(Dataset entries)

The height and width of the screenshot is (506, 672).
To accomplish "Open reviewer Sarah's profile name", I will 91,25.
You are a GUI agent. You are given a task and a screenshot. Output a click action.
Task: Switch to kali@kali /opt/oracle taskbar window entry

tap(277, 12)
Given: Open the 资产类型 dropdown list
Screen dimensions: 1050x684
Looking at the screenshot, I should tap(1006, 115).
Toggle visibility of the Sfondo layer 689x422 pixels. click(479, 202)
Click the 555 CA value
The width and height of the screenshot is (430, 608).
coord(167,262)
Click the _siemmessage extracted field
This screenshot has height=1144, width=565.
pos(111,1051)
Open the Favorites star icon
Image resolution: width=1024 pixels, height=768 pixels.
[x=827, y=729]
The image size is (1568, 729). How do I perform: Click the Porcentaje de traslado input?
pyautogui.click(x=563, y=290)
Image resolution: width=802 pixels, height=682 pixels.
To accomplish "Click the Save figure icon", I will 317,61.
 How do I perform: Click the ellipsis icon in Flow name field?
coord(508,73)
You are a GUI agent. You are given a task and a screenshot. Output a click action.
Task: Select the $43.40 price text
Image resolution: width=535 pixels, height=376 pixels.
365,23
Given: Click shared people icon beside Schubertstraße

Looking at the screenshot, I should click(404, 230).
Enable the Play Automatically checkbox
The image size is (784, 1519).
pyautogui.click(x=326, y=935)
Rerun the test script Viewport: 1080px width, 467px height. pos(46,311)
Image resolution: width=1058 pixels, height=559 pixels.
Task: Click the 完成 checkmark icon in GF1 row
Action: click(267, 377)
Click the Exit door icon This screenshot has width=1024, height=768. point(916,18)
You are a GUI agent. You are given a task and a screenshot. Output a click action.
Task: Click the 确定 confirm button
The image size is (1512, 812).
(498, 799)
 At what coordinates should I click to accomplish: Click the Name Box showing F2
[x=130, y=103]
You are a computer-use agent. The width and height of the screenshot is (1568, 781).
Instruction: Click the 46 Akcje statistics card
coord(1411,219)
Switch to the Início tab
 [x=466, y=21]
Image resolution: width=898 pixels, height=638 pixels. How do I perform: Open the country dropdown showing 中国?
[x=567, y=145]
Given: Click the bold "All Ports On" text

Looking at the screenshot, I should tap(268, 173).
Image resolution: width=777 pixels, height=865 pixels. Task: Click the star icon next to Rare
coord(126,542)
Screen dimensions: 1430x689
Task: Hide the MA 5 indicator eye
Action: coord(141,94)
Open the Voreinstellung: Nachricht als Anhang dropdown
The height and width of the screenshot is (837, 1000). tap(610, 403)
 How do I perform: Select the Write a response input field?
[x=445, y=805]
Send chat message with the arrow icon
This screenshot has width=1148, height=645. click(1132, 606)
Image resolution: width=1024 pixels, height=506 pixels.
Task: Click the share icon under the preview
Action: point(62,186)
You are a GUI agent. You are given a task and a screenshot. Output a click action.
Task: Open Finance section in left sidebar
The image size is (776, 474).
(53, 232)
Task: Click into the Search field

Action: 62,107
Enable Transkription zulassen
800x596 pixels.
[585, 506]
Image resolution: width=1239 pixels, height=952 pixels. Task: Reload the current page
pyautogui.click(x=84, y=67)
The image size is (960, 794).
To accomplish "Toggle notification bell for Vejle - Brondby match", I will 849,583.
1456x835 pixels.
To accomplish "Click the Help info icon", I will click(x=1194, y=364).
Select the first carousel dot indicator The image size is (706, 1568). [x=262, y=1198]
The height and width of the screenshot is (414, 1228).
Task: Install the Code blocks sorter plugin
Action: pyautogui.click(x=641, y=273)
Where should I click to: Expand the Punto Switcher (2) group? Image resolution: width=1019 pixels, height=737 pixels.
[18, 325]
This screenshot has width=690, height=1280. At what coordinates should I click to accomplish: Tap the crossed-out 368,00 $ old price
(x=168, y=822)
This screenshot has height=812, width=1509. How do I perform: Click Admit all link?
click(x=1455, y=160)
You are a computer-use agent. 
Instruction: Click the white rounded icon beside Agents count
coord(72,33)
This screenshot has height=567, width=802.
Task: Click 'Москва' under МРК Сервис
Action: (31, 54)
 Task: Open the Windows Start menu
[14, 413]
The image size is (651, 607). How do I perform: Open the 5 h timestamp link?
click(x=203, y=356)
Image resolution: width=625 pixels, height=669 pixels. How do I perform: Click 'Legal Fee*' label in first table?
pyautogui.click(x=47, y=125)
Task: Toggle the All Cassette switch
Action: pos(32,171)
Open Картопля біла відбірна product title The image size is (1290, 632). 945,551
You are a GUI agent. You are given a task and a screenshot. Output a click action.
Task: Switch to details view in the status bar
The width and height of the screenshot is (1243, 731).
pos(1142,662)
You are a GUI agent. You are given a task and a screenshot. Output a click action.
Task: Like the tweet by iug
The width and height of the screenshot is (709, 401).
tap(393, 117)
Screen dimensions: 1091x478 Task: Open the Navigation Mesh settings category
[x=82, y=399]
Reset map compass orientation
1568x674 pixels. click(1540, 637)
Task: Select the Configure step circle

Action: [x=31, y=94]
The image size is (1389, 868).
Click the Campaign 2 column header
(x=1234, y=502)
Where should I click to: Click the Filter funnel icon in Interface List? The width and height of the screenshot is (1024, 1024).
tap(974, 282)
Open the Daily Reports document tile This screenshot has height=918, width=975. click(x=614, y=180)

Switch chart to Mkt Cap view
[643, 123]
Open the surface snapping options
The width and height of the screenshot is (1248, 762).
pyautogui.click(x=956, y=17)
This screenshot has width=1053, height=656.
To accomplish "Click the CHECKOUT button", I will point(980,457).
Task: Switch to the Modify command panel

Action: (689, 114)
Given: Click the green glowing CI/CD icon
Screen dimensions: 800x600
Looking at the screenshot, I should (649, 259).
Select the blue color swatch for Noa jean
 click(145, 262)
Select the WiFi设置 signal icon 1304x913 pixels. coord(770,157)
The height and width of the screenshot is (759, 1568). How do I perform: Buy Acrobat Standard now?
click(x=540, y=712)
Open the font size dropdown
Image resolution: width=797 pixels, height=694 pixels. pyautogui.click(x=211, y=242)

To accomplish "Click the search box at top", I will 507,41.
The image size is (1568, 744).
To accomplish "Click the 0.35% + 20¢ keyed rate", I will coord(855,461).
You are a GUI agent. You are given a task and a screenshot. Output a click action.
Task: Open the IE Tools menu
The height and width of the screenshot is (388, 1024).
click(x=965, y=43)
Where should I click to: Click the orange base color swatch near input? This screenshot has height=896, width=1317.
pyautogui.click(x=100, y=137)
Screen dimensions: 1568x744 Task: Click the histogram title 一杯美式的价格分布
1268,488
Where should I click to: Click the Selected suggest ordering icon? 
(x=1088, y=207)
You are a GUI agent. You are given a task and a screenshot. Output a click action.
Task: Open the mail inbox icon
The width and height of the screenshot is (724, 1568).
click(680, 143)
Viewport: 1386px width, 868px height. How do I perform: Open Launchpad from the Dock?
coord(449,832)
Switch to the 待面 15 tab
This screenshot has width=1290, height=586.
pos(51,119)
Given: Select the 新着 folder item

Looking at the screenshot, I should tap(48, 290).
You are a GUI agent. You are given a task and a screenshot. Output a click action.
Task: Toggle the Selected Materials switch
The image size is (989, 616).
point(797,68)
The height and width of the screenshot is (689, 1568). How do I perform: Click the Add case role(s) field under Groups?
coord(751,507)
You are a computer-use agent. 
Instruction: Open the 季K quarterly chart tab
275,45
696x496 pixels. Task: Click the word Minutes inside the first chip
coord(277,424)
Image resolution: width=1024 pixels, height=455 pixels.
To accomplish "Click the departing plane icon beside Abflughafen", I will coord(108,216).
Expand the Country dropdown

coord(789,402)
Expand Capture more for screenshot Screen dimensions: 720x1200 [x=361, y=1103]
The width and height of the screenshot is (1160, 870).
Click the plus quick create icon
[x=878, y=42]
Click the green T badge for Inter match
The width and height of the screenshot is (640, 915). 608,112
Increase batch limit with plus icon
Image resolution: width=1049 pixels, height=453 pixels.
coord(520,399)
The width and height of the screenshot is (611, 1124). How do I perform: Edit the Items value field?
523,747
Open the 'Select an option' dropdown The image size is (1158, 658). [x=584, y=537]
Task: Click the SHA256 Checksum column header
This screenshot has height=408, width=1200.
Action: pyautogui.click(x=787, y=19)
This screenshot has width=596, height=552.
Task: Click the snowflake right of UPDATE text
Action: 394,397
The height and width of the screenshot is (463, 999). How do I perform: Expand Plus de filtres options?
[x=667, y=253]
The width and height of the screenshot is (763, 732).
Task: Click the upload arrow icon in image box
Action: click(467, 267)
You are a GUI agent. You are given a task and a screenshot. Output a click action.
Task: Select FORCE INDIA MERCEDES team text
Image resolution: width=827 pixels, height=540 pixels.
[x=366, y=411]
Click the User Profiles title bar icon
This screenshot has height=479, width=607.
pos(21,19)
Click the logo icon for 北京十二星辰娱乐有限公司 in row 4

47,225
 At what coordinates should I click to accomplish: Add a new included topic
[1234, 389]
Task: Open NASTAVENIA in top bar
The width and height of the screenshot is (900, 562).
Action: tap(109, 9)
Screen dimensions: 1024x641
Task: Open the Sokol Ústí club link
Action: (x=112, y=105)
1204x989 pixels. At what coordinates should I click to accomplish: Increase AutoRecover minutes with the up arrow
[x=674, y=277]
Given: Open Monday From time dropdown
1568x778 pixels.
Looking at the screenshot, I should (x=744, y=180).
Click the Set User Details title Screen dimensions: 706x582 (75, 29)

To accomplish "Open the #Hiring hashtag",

### What to do
What is needed is an exact copy of the lines above, from the one containing "The image size is (651, 607)." through the one containing "Given: Click the green glowing CI/CD icon", with nothing added.

### Result of this task
The image size is (651, 607). How do I perform: Open the 5 h timestamp link?
click(x=203, y=356)
Image resolution: width=625 pixels, height=669 pixels. How do I perform: Click 'Legal Fee*' label in first table?
pyautogui.click(x=47, y=125)
Task: Toggle the All Cassette switch
Action: pos(32,171)
Open Картопля біла відбірна product title The image size is (1290, 632). 945,551
You are a GUI agent. You are given a task and a screenshot. Output a click action.
Task: Switch to details view in the status bar
The width and height of the screenshot is (1243, 731).
pos(1142,662)
You are a GUI agent. You are given a task and a screenshot. Output a click action.
Task: Like the tweet by iug
The width and height of the screenshot is (709, 401).
tap(393, 117)
Screen dimensions: 1091x478 Task: Open the Navigation Mesh settings category
[x=82, y=399]
Reset map compass orientation
1568x674 pixels. click(1540, 637)
Task: Select the Configure step circle

Action: [x=31, y=94]
The image size is (1389, 868).
Click the Campaign 2 column header
(x=1234, y=502)
Where should I click to: Click the Filter funnel icon in Interface List? The width and height of the screenshot is (1024, 1024).
tap(974, 282)
Open the Daily Reports document tile This screenshot has height=918, width=975. click(x=614, y=180)

Switch chart to Mkt Cap view
[643, 123]
Open the surface snapping options
The width and height of the screenshot is (1248, 762).
pyautogui.click(x=956, y=17)
This screenshot has width=1053, height=656.
To accomplish "Click the CHECKOUT button", I will point(980,457).
Task: Switch to the Modify command panel

Action: (689, 114)
Given: Click the green glowing CI/CD icon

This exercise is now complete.